Posted on: Friday, April 29, 2005

Hawaiian, pilots reach deal

By Dan Nakaso
Advertiser Staff Writer

Hawaiian Airlines and its pilots have reached a tentative agreement on a contract that — if ratified — would get Hawai'i's largest airline out of bankruptcy by the end of May, both sides announced yesterday.

Hawaiian's pilots voted down a tentative agreement earlier this month and U.S. Bankruptcy Court Judge Robert Faris said he was prepared to impose a new contract on the pilots by the end of April if they did not reach a new agreement.

Josh Gotbaum, Hawaiian's bankruptcy trustee, said company officials planned to ask Faris yesterday to defer his decision until after the pilots tally their votes on May 10. Balloting begins next week.

"The judge has been very good about saying to the company and to the pilots that 'It is better if you negotiate a contract than if I impose one,' " Gotbaum said. "Since we have now negotiated a revised agreement, we're asking him to give us the time to allow the individual pilots to consider it and ratify it before rendering his decision."

The pilots remain the last of Hawaiian's six unions without a contract. Once a new contract is in place, Hawaiian can end its two-year bankruptcy and re-emerge under the new ownership of RC Aviation LLC.

After Hawaiian's pilots voted down a previous tentative agreement, negotiators for both sides came up with a new arrangement over the emotional issue of the pilots' retirement program.

Gotbaum would not offer details, saying it is company practice not to speak publicly about tentative agreements until the members vote.

Capt. Jim Giddings, the pilots' lead negotiator, said pilot salaries would increase 1 percent for each of the three years of the contract. Salaries for Hawaiian pilots currently range between $38,800 and $176,000 per year depending on experience and the planes they fly.

◆ **GIVEN INFORMATION**
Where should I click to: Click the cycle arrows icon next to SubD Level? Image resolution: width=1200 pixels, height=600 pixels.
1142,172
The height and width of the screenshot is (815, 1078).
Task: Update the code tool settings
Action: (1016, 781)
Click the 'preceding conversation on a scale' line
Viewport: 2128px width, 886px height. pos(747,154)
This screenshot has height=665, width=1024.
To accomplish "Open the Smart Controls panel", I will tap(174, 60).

◆ **PROBLEMS AND TASKS**
**a)** In the article on the Hawaiian Airlines pilots' deal, on what date will the pilots tally their votes?
**b)** Using the article on the Hawaiian Airlines pilots' deal, decide whether each statement agrees with it: (i) the pilots are the only one of Hawaiian's six unions still lacking a contract; (ii) Gotbaum described the details of the new retirement arrangement; (iii) pilot salaries would rise 2 percent in each year of the contract.
**c)** Print the passage of the article on the Hawaiian Airlines pilots' deal starting at "The pilots remain" and ending at "planes they fly.".

◆ **SOLUTIONS TO THE EXERCISE**
**a)** May 10

**b)**
(i) Yes: "The pilots remain the last of Hawaiian's six unions without a contract."
(ii) No: "Gotbaum would not offer details"
(iii) No: "pilot salaries would increase 1 percent for each of the three years of the contract"

**c)**
The pilots remain the last of Hawaiian's six unions without a contract. Once a new contract is in place, Hawaiian can end its two-year bankruptcy and re-emerge under the new ownership of RC Aviation LLC.

After Hawaiian's pilots voted down a previous tentative agreement, negotiators for both sides came up with a new arrangement over the emotional issue of the pilots' retirement program.

Gotbaum would not offer details, saying it is company practice not to speak publicly about tentative agreements until the members vote.

Capt. Jim Giddings, the pilots' lead negotiator, said pilot salaries would increase 1 percent for each of the three years of the contract. Salaries for Hawaiian pilots currently range between $38,800 and $176,000 per year depending on experience and the planes they fly.